**PROBLEM DETAILS**
The response must contain every record, repeated exactly.

**DATA TO USE**
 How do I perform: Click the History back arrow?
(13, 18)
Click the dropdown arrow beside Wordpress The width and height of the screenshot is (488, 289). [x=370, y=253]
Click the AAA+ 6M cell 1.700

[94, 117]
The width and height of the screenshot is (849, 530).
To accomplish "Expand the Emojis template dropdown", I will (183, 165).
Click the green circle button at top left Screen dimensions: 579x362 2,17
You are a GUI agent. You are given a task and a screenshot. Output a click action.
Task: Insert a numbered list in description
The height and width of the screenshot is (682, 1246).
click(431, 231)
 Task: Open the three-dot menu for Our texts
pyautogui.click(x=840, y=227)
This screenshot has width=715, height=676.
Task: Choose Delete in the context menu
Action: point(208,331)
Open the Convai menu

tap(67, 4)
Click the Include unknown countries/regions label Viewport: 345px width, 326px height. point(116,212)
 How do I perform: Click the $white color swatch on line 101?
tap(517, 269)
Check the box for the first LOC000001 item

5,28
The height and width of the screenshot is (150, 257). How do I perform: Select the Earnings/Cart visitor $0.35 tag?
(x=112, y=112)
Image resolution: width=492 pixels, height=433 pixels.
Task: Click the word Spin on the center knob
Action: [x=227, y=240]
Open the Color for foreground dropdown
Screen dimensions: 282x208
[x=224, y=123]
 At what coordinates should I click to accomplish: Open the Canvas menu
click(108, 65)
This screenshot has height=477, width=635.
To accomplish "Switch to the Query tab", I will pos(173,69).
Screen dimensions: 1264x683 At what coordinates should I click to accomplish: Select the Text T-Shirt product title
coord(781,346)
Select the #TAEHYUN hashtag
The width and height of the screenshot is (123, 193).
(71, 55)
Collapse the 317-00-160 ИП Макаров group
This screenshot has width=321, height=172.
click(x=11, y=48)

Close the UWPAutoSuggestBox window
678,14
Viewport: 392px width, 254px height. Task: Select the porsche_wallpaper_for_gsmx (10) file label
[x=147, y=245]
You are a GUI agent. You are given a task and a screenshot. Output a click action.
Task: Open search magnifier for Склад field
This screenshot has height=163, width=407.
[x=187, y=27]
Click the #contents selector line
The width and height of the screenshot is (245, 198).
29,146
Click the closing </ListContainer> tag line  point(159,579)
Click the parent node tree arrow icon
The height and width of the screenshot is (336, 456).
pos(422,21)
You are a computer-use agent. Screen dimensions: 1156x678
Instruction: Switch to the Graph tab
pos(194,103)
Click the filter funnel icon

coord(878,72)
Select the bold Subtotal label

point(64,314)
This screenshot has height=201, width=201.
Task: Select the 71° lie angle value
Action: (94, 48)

**ANSWER SECTION**
 How do I perform: Click the History back arrow?
(13, 18)
Click the dropdown arrow beside Wordpress The width and height of the screenshot is (488, 289). [x=370, y=253]
Click the AAA+ 6M cell 1.700

[94, 117]
The width and height of the screenshot is (849, 530).
To accomplish "Expand the Emojis template dropdown", I will (183, 165).
Click the green circle button at top left Screen dimensions: 579x362 2,17
You are a GUI agent. You are given a task and a screenshot. Output a click action.
Task: Insert a numbered list in description
The height and width of the screenshot is (682, 1246).
click(431, 231)
 Task: Open the three-dot menu for Our texts
pyautogui.click(x=840, y=227)
This screenshot has width=715, height=676.
Task: Choose Delete in the context menu
Action: point(208,331)
Open the Convai menu

tap(67, 4)
Click the Include unknown countries/regions label Viewport: 345px width, 326px height. point(116,212)
 How do I perform: Click the $white color swatch on line 101?
tap(517, 269)
Check the box for the first LOC000001 item

5,28
The height and width of the screenshot is (150, 257). How do I perform: Select the Earnings/Cart visitor $0.35 tag?
(x=112, y=112)
Image resolution: width=492 pixels, height=433 pixels.
Task: Click the word Spin on the center knob
Action: [x=227, y=240]
Open the Color for foreground dropdown
Screen dimensions: 282x208
[x=224, y=123]
 At what coordinates should I click to accomplish: Open the Canvas menu
click(108, 65)
This screenshot has height=477, width=635.
To accomplish "Switch to the Query tab", I will pos(173,69).
Screen dimensions: 1264x683 At what coordinates should I click to accomplish: Select the Text T-Shirt product title
coord(781,346)
Select the #TAEHYUN hashtag
The width and height of the screenshot is (123, 193).
(71, 55)
Collapse the 317-00-160 ИП Макаров group
This screenshot has width=321, height=172.
click(x=11, y=48)

Close the UWPAutoSuggestBox window
678,14
Viewport: 392px width, 254px height. Task: Select the porsche_wallpaper_for_gsmx (10) file label
[x=147, y=245]
You are a GUI agent. You are given a task and a screenshot. Output a click action.
Task: Open search magnifier for Склад field
This screenshot has height=163, width=407.
[x=187, y=27]
Click the #contents selector line
The width and height of the screenshot is (245, 198).
29,146
Click the closing </ListContainer> tag line  point(159,579)
Click the parent node tree arrow icon
The height and width of the screenshot is (336, 456).
pos(422,21)
You are a computer-use agent. Screen dimensions: 1156x678
Instruction: Switch to the Graph tab
pos(194,103)
Click the filter funnel icon

coord(878,72)
Select the bold Subtotal label

point(64,314)
This screenshot has height=201, width=201.
Task: Select the 71° lie angle value
Action: (94, 48)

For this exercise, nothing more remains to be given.